Here is the stack when we enter `delegator`:
```
Executing Line | Code | Stack
---------------+---------------------------------------+--------
1| def delegatee(a, b) = a + b | self
2| | 1
3| def delegator(...) | 2
-> 4| # | CI1 (argc: 2)
5| delegatee(...) # CI2 (FORWARDING) | cref_or_me
6| end | specval
7| | type
8| def caller |
9| delegator(1, 2) # CI1 (argc: 2) |
10| end |
```
The CI at `delegatee` on line 5 is tagged as "FORWARDING", so it knows to
memcopy the caller's stack before calling `delegatee`. In this case, it will
memcopy self, 1, and 2 to the stack before calling `delegatee`. It knows how much
memory to copy from the caller because `CI1` contains stack size information
(argc: 2).
Before executing the `send` instruction, we push `...` on the stack. The
`send` instruction pops `...`, and because it is tagged with `FORWARDING`, it
knows to memcopy (using the information in the CI it just popped):
```
== disasm: #<ISeq:delegator@-e:1 (1,0)-(1,39)>
local table (size: 1, argc: 0 [opts: 0, rest: -1, post: 0, block: -1, kw: -1@-1, kwrest: -1])
[ 1] "..."@0
0000 putself ( 1)[LiCa]
0001 getlocal_WC_0 "..."@0
0003 send <calldata!mid:delegatee, argc:0, FCALL|FORWARDING>, nil
0006 leave [Re]
```
Instruction 001 puts the caller's CI on the stack. `send` is tagged with
FORWARDING, so it reads the CI and _copies_ the callers stack to this stack:
```
Executing Line | Code | Stack
---------------+---------------------------------------+--------
1| def delegatee(a, b) = a + b | self
2| | 1
3| def delegator(...) | 2
4| # | CI1 (argc: 2)
-> 5| delegatee(...) # CI2 (FORWARDING) | cref_or_me
6| end | specval
7| | type
8| def caller | self
9| delegator(1, 2) # CI1 (argc: 2) | 1
10| end | 2
```
The "FORWARDING" call site combines information from CI1 with CI2 in order
to support passing other values in addition to the `...` value, as well as
perfectly forward splat args, kwargs, etc.

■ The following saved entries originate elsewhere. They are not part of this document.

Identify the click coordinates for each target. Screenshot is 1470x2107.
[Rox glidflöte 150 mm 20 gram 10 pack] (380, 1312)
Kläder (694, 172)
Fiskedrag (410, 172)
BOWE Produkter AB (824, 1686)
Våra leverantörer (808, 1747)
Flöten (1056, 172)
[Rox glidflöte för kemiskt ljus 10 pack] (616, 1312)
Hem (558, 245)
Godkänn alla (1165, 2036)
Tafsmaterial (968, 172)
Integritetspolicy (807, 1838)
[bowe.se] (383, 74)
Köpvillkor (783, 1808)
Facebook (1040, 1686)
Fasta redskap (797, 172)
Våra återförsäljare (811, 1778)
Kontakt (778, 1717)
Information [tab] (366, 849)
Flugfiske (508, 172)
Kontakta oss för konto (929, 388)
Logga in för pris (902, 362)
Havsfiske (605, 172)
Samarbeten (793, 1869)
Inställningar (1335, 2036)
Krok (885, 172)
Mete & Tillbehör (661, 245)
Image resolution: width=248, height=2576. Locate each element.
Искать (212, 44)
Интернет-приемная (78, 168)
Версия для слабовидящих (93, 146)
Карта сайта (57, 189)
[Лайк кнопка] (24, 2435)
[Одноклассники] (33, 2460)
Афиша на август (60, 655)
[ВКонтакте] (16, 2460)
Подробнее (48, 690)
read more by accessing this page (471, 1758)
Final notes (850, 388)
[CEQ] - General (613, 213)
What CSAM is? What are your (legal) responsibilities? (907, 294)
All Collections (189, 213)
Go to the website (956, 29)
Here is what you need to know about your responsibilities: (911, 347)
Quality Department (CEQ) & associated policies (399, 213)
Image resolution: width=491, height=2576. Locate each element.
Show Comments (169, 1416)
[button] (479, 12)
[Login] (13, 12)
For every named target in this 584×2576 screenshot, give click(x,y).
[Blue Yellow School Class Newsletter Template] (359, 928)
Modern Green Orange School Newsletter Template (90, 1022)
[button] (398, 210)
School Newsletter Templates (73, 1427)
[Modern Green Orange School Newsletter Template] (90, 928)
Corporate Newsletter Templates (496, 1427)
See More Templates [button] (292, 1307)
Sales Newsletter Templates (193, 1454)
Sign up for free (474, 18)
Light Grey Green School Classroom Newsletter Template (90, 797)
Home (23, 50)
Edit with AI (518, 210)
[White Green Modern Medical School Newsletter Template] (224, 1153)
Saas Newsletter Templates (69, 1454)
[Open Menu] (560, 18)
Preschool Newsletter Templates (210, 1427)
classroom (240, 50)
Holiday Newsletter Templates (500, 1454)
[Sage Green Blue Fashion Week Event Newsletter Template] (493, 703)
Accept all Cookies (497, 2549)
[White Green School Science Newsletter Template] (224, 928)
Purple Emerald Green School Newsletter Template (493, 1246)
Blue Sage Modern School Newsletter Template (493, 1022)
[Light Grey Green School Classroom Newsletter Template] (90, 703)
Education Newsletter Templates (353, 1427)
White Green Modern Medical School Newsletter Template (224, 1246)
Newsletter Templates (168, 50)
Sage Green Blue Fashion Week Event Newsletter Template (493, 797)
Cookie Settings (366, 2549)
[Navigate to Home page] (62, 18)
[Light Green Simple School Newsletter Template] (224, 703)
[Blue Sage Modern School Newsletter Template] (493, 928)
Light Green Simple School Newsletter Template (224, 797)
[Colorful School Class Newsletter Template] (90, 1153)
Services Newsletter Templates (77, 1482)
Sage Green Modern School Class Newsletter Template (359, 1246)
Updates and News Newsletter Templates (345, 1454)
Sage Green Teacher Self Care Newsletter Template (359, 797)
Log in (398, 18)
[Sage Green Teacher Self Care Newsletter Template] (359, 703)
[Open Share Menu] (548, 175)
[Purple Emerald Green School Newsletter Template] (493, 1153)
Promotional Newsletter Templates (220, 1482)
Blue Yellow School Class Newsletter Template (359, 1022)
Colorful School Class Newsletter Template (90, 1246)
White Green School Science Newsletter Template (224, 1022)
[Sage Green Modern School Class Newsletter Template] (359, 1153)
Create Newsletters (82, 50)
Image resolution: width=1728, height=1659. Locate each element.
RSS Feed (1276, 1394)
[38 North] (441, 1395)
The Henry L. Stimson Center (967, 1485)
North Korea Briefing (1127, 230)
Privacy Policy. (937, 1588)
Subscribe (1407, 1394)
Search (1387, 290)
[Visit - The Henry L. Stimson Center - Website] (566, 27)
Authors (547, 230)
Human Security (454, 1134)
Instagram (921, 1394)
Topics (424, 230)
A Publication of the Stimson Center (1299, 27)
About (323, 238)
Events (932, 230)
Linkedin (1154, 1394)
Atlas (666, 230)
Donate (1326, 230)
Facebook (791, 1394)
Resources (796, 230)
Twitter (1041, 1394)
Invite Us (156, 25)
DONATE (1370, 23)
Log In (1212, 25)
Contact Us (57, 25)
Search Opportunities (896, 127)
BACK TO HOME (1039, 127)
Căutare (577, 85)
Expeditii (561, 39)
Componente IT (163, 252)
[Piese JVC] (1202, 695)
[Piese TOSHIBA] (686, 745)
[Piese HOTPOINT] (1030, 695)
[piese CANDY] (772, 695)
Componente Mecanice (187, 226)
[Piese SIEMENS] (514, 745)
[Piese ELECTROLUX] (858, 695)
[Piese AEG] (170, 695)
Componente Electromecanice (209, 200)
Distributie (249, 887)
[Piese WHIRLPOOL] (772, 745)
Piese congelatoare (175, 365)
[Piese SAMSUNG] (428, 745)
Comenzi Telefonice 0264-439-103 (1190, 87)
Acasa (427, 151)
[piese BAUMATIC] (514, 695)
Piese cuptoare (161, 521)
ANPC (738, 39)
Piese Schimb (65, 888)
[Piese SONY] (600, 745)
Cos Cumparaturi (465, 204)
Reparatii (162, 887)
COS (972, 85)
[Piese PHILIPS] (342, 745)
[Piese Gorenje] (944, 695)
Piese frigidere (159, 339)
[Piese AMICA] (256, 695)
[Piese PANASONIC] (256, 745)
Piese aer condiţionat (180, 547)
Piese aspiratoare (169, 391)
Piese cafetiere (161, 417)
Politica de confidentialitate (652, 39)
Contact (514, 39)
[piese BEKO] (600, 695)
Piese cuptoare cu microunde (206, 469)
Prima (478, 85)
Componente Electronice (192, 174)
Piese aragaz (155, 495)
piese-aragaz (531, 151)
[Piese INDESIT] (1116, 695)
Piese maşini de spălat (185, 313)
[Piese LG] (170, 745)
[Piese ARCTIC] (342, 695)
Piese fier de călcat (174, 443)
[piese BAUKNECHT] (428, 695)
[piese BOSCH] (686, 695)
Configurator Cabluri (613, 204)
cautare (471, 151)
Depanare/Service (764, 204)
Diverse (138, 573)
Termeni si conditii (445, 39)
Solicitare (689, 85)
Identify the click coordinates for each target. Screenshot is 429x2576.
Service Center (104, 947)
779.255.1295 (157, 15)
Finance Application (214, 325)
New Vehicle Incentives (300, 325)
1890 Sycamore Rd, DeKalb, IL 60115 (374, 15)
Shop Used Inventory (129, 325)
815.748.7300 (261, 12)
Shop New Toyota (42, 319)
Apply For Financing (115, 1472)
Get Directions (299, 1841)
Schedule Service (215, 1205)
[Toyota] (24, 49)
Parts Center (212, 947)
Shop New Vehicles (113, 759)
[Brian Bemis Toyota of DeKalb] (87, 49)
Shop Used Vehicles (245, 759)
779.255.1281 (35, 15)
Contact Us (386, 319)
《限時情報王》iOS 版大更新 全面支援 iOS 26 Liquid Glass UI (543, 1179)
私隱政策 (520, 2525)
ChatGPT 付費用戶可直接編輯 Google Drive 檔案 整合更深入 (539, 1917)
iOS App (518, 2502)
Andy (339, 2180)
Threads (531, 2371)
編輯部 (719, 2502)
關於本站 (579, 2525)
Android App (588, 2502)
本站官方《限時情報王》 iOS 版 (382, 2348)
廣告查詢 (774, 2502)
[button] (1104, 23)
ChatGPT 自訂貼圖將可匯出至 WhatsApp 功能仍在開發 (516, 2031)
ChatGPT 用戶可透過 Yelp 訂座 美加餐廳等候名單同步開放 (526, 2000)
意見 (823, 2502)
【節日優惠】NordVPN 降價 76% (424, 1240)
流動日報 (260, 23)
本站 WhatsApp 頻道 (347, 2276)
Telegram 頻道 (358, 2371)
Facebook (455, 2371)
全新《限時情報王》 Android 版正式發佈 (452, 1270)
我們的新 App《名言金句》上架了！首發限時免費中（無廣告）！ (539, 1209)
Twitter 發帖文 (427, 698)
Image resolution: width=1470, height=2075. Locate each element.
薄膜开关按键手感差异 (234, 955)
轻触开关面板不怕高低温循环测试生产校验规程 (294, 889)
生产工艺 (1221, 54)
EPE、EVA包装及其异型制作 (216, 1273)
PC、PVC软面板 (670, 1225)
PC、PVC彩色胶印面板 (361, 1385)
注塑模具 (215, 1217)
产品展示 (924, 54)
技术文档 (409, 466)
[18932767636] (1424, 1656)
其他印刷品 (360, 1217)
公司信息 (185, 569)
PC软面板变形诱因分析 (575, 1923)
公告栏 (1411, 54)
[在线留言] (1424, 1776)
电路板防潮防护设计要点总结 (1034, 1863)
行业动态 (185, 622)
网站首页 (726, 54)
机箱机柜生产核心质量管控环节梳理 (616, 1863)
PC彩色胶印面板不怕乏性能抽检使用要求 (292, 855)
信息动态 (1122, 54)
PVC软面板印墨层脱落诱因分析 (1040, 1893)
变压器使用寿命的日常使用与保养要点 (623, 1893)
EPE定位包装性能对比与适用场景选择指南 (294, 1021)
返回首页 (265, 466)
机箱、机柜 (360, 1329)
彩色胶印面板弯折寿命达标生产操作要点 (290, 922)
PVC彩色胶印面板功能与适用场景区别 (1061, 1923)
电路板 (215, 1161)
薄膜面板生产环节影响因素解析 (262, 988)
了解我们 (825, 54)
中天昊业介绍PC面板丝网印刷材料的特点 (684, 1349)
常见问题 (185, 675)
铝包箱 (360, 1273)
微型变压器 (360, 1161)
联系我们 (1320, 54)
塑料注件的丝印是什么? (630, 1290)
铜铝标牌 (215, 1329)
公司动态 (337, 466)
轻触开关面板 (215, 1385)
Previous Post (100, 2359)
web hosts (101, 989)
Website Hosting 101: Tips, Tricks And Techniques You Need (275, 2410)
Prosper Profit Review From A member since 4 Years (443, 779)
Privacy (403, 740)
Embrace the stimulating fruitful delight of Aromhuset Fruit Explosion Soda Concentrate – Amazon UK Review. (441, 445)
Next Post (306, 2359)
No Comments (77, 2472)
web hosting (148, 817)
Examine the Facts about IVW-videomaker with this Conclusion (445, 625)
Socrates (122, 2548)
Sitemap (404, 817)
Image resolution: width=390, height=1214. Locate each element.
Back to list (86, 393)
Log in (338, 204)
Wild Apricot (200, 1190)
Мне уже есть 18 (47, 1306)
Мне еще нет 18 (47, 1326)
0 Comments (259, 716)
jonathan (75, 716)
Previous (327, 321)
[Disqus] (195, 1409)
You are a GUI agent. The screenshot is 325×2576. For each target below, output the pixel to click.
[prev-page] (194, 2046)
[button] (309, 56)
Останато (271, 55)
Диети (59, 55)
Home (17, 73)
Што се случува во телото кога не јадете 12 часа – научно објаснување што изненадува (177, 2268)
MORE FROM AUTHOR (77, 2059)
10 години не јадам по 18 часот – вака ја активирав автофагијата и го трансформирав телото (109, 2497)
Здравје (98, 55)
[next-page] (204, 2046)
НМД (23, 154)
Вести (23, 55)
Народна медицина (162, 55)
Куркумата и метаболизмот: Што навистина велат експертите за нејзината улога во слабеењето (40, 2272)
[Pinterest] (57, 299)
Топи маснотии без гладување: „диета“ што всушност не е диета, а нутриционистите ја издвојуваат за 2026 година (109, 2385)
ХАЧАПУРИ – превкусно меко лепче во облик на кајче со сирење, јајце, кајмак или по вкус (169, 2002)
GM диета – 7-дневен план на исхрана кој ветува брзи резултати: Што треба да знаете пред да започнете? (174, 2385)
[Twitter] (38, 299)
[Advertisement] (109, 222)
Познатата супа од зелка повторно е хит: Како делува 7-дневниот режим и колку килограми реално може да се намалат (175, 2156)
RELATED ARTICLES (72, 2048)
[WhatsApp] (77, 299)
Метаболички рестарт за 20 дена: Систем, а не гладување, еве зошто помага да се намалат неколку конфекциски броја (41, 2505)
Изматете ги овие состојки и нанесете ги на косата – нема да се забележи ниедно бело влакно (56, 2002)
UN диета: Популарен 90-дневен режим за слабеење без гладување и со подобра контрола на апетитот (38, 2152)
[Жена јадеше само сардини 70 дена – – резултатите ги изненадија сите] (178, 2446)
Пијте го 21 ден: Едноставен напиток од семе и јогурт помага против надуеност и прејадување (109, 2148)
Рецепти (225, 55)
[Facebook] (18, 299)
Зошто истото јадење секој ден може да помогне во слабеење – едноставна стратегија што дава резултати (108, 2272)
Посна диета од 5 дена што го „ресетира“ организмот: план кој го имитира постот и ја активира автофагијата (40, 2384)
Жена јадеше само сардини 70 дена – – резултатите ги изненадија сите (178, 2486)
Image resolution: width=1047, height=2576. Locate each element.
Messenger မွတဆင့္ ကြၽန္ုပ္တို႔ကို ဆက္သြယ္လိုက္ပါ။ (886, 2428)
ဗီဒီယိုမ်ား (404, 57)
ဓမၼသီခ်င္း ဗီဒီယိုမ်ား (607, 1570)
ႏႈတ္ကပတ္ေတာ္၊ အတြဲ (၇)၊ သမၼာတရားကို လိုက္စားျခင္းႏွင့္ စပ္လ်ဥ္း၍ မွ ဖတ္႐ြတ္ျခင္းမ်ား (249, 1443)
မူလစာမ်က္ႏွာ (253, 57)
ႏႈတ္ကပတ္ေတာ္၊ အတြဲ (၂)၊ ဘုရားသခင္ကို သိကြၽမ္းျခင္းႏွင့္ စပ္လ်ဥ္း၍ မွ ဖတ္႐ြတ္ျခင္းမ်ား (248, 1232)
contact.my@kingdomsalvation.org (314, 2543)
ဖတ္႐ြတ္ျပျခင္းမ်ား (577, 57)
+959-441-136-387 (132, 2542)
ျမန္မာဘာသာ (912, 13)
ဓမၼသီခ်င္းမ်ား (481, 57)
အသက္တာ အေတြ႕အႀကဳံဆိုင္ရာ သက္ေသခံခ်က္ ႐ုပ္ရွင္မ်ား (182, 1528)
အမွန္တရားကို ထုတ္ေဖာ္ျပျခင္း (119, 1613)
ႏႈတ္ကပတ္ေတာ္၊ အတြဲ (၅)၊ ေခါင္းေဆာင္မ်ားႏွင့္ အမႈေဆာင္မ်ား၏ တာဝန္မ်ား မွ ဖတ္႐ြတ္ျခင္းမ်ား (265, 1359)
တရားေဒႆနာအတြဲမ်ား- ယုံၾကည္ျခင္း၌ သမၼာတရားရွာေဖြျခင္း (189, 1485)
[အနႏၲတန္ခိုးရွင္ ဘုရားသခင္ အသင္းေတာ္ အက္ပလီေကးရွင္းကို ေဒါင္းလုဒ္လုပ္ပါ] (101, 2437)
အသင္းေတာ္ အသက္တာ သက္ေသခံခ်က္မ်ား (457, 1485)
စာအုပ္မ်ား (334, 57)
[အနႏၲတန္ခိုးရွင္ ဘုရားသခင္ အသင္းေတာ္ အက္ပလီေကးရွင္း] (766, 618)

Since we're able to copy the stack from `caller` in to `delegator`'s stack, we
can avoid allocating objects.
I want to do this to eliminate object allocations for delegate methods.
My long term goal is to implement `Class#new` in Ruby and it uses `...`.
I was able to implement `Class#new` in Ruby
[here](https://github.com/ruby/ruby/pull/9289).
If we adopt the technique in this patch, then we can optimize allocating
objects that take keyword parameters for `initialize`.
For example, this code will allocate 2 objects: one for `SomeObject`, and one
for the kwargs:
```ruby
SomeObject.new(foo: 1)
```
If we combine this technique, plus implement `Class#new` in Ruby, then we can
reduce allocations for this common operation.